Other practical challenges dealt with the realities of working in a research intensive environment with competing demands and expanding workloads. Respondents cited experiences of resistance or ‘push back’ to incorporating considerations of sex, gender, and equity in systematic reviews “…from authors and review groups who feel overwhelmed with the workload already demanded of them” (Respondent #9). Respondents also discussed realities of publishing, noting “[there is] difficulty finding journals that think this sort of research has merit” (Respondent #7). In order to address these challenges, respondents saw the need for researchers, reviewers and editors to be aware of the substantive and growing body of health evidence addressing sex/gender similarities and differences in relation to health outcomes. A critical mass of evidence was considered integral to support the merit of such studies.
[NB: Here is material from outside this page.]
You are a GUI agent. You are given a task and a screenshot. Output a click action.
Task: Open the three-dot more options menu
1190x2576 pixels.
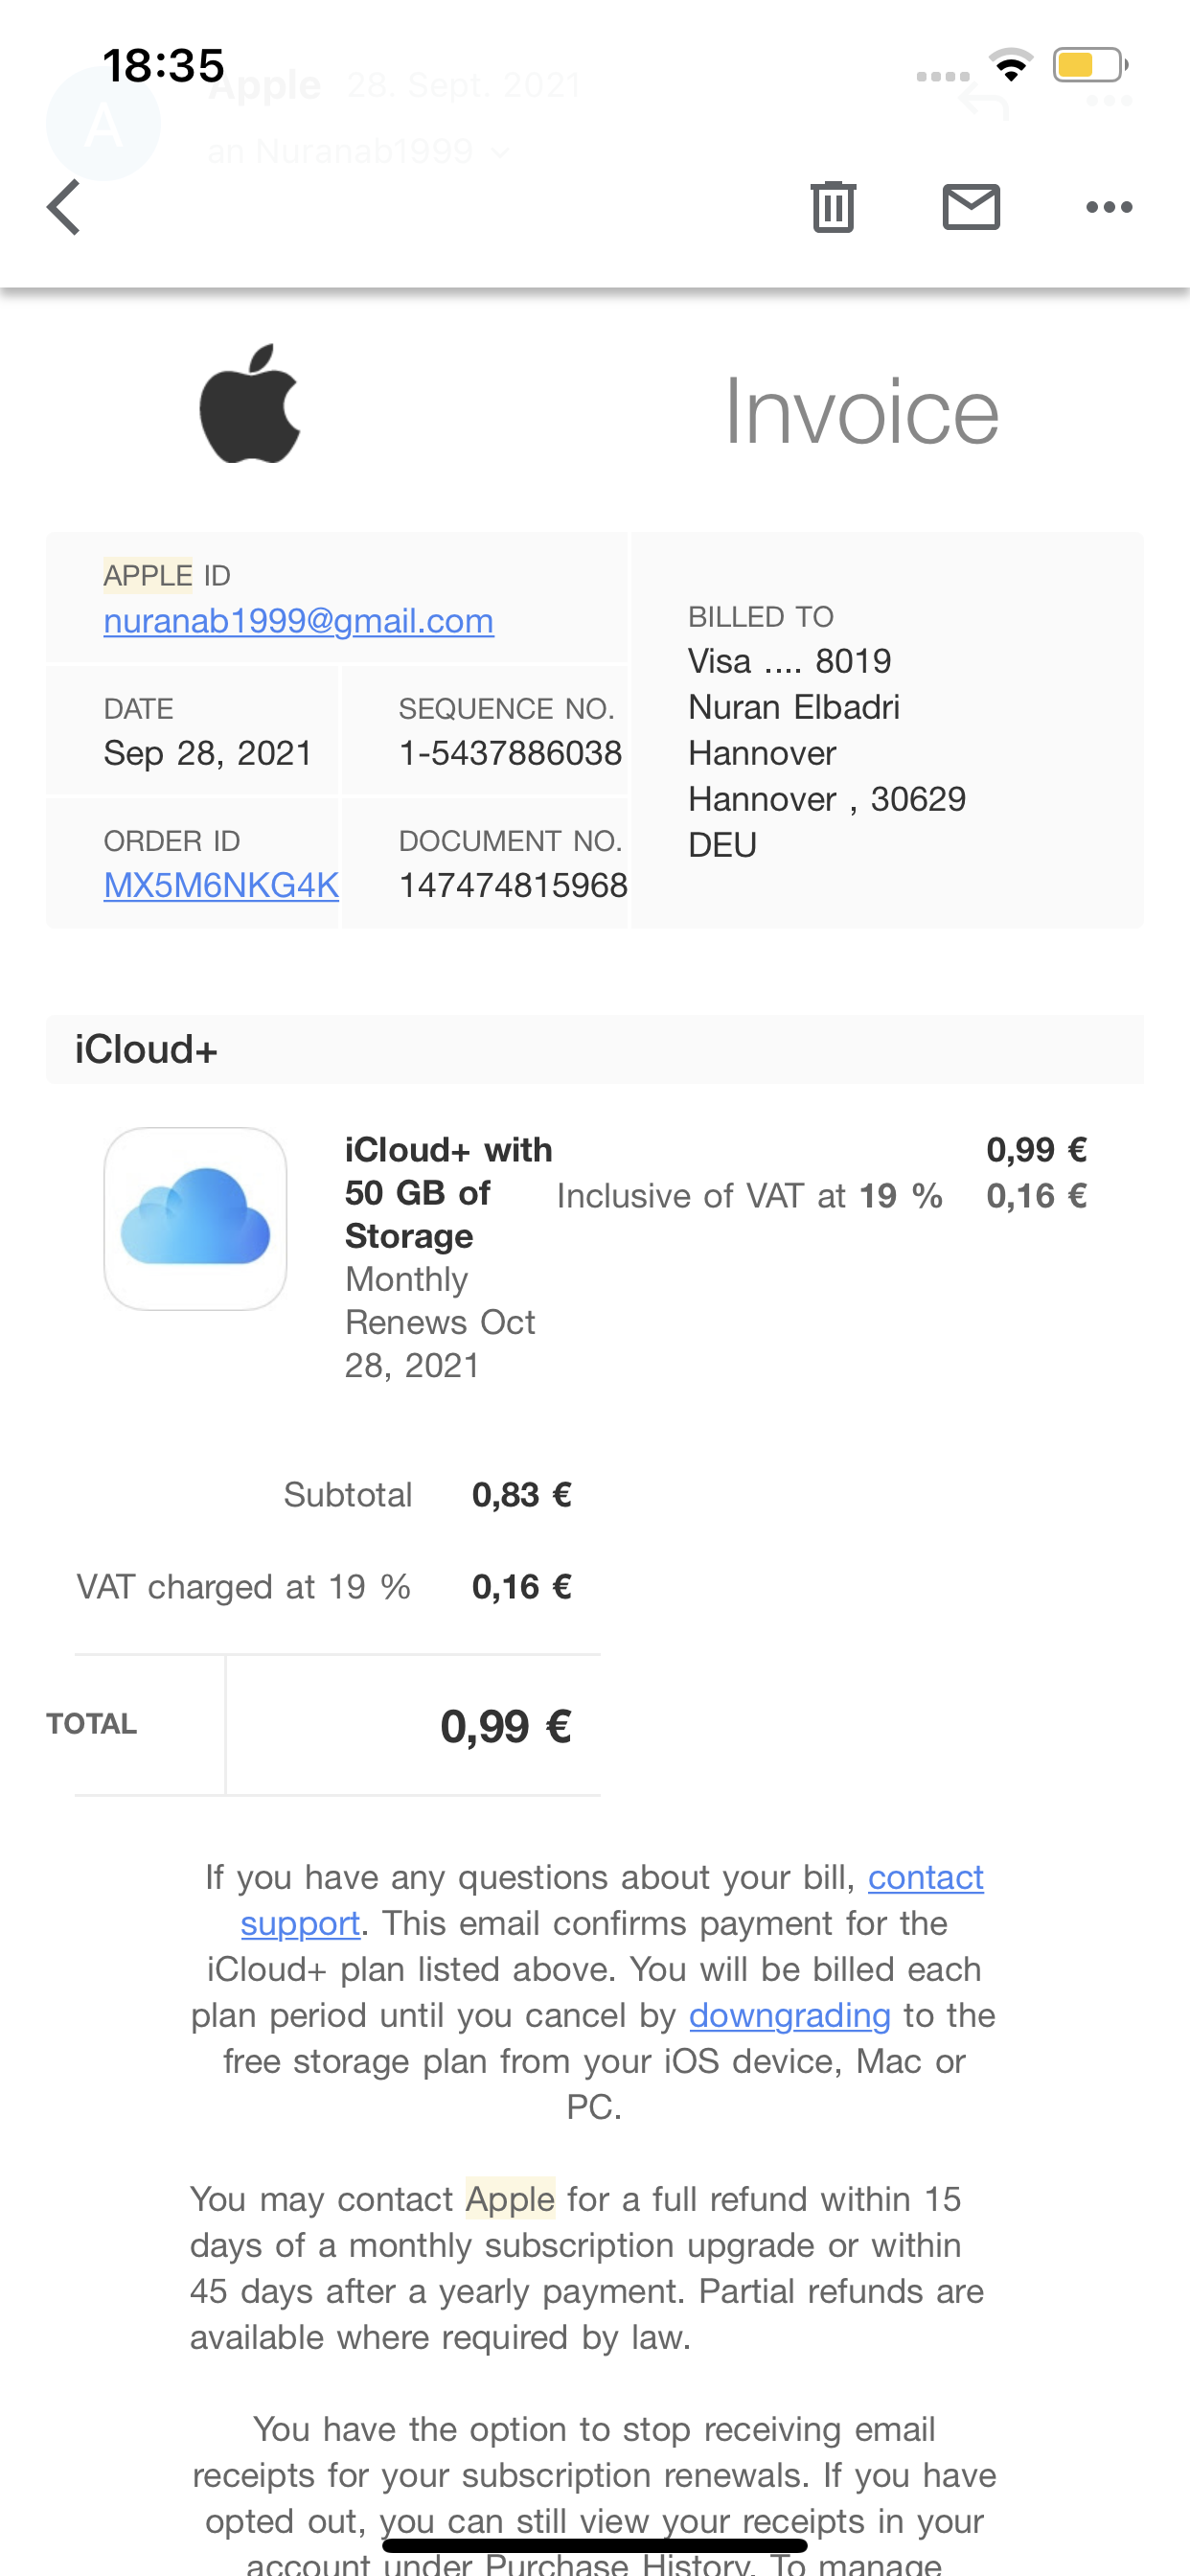tap(1109, 207)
Respondents also identified several policy challenges that were system level and generally fell outside the scope of systematic review practice. Relating to earlier challenges about the availability of data, respondents described a need for policies that would mandate transparency in research and data collection, calling for increased transparency and more complete reporting of methodological information in current trial registries. These issues have important implications for the quality of systematic reviews.
“[There is] a lack of binding guidance on the part of regulatory agencies and funders of clinical trials to collect the data in a pre-specified manner, and to make the data publicly available.” (Respondent #21).
The types of decisions required to address these challenges are typically made and funded by higher levels of government or quasi-governmental bodies that implement government directions into policy. However, systematic reviewers working at the ‘coalface’ of reported study data have an important role to play in advocating for such policy changes.
While respondents described the challenges and thorny issues in detail, no one answered the question, “How have you attempted to address these?” However, respondents did propose a range of outcomes they hoped would emerge from the workshop. These proposed outcomes indicate how some of the identified challenges could be approached and eventually addressed. Proposed outcomes included developing methods guidelines and/or a series of methods papers to provide a framework and practical ways to integrate sex/gender analysis in systematic reviews and in peer review; refining current tools and checklists for the design and appraisal of reviews and/or developing new tools; and establishing cross-disciplinary collaborations through a ‘community of practice’. Respondents sought ways to determine the “threshold of important differences” of sex/gender (Respondent #13), the influence of sex/gender “on the summary effects in a systematic review” (Respondent #1), and “the key ideas to help increase the sex/gender relevance of reviews…the minimum to consider to maximize the impact” (Respondent #8). Through joint efforts, collaborators could share resources, conduct research, including model reviews, and provide educational fora, training and outreach to biomedical and social scientists, practitioners, peer reviewers, journal editors, funders and policy makers interested in the quality and applicability of health evidence. Collaboration might also result in “a strategy to encourage funding agencies and regulatory agencies to require the collection of key data related to issues of sex/gender, equity, and bias in publicly funded trials, full disclosure of study results, and the publication of protocols” (Respondent #21). Many of these suggestions laid the basis for initiatives discussed below.